Vaticano contrata jornalista profissional como ‘conselheiro de comunicação’

Greg Burke, jornalista, é o novo relações públicas do Vaticano

Antes tarde do que nunca. Uma notícia chamou muito a atenção ontem: um jornalista profissional foi contratado para assumir o novo cargo de “conselheiro da Secretaria de Estado” do Vaticano para as questões da Comunicação.

Estamos falando do americano Greg Burke, que ocupava o cargo de correspondente da Fox News em Roma e tem ampla experiência nesse tipo de cobertura.

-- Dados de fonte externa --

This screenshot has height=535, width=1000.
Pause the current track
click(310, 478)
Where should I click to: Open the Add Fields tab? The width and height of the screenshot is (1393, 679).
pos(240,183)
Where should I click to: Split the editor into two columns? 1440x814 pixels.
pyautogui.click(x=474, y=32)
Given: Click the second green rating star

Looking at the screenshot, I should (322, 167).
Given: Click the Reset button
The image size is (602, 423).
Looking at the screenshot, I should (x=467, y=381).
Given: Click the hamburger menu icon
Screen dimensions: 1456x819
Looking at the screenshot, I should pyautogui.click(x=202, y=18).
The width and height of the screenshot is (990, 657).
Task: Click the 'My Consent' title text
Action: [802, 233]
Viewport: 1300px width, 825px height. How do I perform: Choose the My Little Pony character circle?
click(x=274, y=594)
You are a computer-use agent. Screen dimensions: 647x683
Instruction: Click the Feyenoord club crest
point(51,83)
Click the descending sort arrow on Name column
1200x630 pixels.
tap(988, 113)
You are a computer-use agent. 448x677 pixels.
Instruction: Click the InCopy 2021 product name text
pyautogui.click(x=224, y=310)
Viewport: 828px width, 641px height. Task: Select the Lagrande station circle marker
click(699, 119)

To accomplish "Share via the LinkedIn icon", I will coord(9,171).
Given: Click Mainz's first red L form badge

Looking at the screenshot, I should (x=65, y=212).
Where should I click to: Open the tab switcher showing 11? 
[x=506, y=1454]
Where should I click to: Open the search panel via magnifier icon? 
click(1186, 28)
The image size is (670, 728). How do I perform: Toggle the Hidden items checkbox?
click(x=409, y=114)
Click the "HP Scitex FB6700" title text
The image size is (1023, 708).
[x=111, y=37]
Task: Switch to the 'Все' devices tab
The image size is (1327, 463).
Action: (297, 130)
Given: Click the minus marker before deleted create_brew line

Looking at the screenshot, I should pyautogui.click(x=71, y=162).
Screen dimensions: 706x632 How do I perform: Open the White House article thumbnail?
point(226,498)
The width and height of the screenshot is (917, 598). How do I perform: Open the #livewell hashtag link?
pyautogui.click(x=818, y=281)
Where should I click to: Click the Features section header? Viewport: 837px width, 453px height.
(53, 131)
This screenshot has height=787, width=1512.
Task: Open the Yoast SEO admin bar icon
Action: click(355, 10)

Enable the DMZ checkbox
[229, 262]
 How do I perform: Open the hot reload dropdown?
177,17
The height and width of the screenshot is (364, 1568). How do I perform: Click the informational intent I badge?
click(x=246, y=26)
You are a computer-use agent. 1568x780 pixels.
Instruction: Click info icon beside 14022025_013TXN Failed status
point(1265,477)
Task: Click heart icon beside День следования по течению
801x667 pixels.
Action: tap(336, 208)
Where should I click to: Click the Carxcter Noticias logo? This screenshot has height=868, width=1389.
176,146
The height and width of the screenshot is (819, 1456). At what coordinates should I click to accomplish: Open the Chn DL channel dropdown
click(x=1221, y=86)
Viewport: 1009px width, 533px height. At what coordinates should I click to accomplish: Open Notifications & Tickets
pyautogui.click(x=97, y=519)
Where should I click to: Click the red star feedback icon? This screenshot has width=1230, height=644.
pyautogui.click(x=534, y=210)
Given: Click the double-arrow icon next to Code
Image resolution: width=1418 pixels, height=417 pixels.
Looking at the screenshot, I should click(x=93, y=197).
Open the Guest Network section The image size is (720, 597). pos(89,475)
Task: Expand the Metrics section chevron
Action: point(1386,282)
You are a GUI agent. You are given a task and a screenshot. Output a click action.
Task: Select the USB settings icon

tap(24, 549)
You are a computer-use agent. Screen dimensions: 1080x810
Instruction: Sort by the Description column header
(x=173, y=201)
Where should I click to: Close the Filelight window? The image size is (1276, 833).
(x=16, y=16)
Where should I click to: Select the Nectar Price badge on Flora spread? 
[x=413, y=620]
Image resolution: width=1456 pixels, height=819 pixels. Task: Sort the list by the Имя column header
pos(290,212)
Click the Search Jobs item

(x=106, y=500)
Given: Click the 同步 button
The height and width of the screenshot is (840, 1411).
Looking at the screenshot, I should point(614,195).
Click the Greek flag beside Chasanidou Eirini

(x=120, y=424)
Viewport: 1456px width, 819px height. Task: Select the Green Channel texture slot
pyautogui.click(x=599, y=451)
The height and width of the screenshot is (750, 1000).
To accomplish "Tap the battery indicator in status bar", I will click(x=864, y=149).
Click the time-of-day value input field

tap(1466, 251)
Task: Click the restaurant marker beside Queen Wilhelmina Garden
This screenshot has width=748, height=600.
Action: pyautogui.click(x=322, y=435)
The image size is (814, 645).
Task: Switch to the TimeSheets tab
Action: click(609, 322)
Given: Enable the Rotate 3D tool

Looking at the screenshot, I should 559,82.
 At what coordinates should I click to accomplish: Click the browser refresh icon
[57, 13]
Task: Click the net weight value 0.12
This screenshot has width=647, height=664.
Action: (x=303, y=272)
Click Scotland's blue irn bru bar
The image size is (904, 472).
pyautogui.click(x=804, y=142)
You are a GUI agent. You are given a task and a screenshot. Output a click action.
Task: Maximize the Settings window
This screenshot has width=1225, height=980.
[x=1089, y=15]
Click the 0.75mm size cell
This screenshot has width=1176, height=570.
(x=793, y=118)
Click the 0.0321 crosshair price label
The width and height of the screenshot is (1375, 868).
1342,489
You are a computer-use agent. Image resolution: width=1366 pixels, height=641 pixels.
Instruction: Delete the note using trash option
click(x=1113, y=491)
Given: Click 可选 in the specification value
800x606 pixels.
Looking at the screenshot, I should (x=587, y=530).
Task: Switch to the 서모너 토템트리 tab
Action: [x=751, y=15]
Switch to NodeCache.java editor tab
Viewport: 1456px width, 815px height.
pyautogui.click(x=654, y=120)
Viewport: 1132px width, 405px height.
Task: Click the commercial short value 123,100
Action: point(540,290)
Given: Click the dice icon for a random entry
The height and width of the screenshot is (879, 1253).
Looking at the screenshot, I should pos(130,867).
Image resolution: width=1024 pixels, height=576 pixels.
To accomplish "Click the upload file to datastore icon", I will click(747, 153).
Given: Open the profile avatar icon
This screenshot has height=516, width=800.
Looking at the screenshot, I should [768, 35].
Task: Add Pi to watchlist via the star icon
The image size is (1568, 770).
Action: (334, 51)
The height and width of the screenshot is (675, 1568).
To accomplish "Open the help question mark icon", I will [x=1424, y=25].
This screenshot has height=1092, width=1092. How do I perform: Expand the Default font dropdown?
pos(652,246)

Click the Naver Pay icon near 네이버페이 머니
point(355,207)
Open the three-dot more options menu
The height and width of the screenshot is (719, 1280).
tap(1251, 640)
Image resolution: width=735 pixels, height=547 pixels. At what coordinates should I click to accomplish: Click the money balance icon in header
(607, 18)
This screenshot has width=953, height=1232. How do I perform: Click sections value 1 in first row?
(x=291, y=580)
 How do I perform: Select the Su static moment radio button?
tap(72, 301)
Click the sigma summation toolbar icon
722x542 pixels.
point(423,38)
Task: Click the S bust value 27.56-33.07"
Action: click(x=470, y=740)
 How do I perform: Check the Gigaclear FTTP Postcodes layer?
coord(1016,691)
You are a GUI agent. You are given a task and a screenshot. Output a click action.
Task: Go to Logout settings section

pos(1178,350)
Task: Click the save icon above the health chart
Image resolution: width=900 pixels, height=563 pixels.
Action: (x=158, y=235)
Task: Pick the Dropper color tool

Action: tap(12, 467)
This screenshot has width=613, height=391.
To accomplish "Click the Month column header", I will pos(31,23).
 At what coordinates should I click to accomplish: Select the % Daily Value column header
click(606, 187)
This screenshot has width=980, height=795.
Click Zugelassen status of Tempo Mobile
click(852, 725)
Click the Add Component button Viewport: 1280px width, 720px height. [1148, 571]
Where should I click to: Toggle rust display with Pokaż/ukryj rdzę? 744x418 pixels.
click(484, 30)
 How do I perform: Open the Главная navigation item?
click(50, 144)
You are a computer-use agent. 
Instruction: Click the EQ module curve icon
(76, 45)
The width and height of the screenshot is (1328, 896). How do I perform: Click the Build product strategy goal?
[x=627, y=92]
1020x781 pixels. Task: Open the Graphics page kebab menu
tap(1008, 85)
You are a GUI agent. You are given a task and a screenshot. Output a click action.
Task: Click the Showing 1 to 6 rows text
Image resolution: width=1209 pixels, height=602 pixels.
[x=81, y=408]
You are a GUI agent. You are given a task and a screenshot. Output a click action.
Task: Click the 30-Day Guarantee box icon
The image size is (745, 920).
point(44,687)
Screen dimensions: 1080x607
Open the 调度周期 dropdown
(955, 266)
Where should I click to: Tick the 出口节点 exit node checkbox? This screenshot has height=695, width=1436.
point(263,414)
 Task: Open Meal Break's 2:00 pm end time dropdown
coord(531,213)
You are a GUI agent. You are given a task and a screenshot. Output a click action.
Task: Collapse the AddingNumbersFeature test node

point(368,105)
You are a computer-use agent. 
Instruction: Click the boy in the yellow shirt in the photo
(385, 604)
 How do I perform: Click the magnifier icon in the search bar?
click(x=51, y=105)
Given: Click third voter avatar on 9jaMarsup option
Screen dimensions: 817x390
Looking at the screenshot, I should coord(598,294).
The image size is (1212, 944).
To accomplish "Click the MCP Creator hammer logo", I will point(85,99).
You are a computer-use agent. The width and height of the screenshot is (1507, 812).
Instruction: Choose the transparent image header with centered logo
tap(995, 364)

Pode parecer algo óbvio, mas trata-se de um passo enorme. Uma das principais falhas da Igreja Católica nessa área de Comunicação é a falta de profissionalização. Na maioria das vezes, as atividades são lideradas por padres ou outros religiosos mais ou menos especializados, mas que quase sempre se dividem entre essa e outras funções não menos importantes.

O porta-voz do Vaticano e Diretor da Sala de Imprensa da Santa Sé, por exemplo, é o Pe. Federico Lombardi – que permanece no posto. Vale lembrar que o médico e jornalista Joaquín Navarro-Valls esteve nesse cargo durante mais de 20 anos. Entretanto, além de ser mais teórico do que jornalista “do mercado” (como é o caso de Burke), sua função era mais de organizador dos veículos de imprensa do Vaticano. Já Burke será conselheiro direto das autoridades da Santa Sé.

De qualquer forma, o fato de a Igreja se abrir para a presença de um jornalista profissional dentro do Vaticano mostra que, demorou, mas está caindo uma ficha importante:

Sabe-se que a cobertura da grande imprensa sobre a Igreja é predominantemente negativa (como é para quase tudo), mas será que isso é um problema só da imprensa? Ou seria também um problema da Igreja, que ainda não sabe direito transmitir as mensagens que quer transmitir?

Em vez de apenas se queixar sobre os problemas da mídia, que existem e precisam ser apontados e analisados, agora com Burke a Igreja passa a buscar os problemas de sua própria estratégia de comunicação.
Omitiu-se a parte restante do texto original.